Lima tahun telah berlalu sejak hari itu. Kota tumbuh dan berubah, sebagaimana manusia yang tinggal di dalamnya. Gedung-gedung tinggi menjulang seolah ingin menyentuh langit, sementara langkah-langkah di trotoar makin terburu oleh ambisi dan waktu.
Yculiya kini bekerja sebagai seorang accounting di perusahaan besar yang berkantor di lantai tiga puluh sebuah menara kaca. Hidupnya teratur, rapi, dan terencana. Ia mengenakan blazer netral, membawa laptop kerja ke mana pun ia pergi, dan jam makannya diatur nyaris seperti ritual.
Sementara itu, Iaonramua menjalani hari-hari sebagai guru sederhana di sebuah SMP pinggiran kota. Gajinya tidak besar, tapi cukup untuk menghidupi keluarganya. Ia naik motor tua ke sekolah, membawa buku-buku LKS, dan lebih sering mengenakan kemeja kusut yang digantung malam sebelumnya di dekat kipas angin.
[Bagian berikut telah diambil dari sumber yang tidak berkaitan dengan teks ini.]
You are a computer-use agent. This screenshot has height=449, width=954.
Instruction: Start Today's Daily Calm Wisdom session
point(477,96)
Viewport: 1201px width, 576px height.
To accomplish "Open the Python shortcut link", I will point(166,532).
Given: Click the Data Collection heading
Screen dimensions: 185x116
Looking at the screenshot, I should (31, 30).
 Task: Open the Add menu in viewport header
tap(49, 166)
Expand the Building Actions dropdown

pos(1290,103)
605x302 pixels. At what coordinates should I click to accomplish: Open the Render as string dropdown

Takdir mempertemukan mereka kembali di sebuah acara literasi yang diadakan Dinas Pendidikan kota. Yculiya hadir sebagai undangan perusahaan sponsor, Iaonramua sebagai pendamping murid yang membaca puisi.
Mereka bertemu bukan di pelukan, bukan dalam haru, tapi di antara tumpukan leaflet dan tenda sederhana. Pandangan mata mereka bersentuhan. Sekilas. Namun cukup membuat dada mereka bergetar, seperti lembaran lagu lama yang tak sengaja diputar ulang.
“Yculiya?” tanya Iaonramua, masih dengan suara yang rendah dan bersahaja.
“Hai,” jawab Yculiya, singkat tapi sarat makna. Senyumnya tidak gemetar. Ia sudah lama belajar menyimpan perasaan tanpa harus menguburnya.
“Kamu sekarang terlihat… mapan,” ujar Iaonramua, separuh bercanda, separuh kagum.
“Kamu juga,” Yculiya membalas. “Tetap sederhana, tapi tetap kamu.”
Mereka duduk sebentar di pinggir taman, memandang anak-anak sekolah yang berlarian. Tak banyak kata, tapi keheningan di antara mereka kini tak lagi berat. Sunyi itu sudah berdamai dengan waktu.
“Aku sudah menikah,” ucap Yculiya perlahan. “Dia baik. Pendiam. Tapi selalu pulang tepat waktu.”
Iaonramua tersenyum. “Aku juga. Istriku guru juga. Kami punya satu anak laki-laki. Namanya Amar. Dia senang matematika, dan… anehnya, suka akuntansi.”
Yculiya tertawa pelan. Tawanya masih sama. Dan Iaonramua tahu, suara itu akan selalu ia kenang, bahkan jika dunia telah melupakan mereka.
Mereka tak bicara soal masa lalu. Tak membuka luka lama. Tak mempertanyakan pilihan yang telah diambil.
Yculiya berdiri lebih dulu. Ia mengangguk lembut. “Terima kasih sudah pernah menjadi rumah, meski cuma sementara.”
Iaonramua menatapnya dalam. “Dan terima kasih sudah pergi. Karena kalau kamu tetap tinggal, mungkin kita tak pernah tumbuh seperti sekarang.”
Saat mereka berjalan menjauh ke arah yang berbeda, tak ada lagi yang tersisa selain ketulusan. Cinta mereka mungkin tak pernah selesai, tapi tak lagi menyakitkan.
Di dunia yang terus berjalan, mereka hanyalah dua orang yang pernah saling mencintai dengan utuh—dan kini saling melepaskan dengan lapang.
Karena cinta sejati bukan tentang siapa yang tinggal paling lama, tapi siapa yang paling ikhlas melepaskan tanpa menghapus kenangan.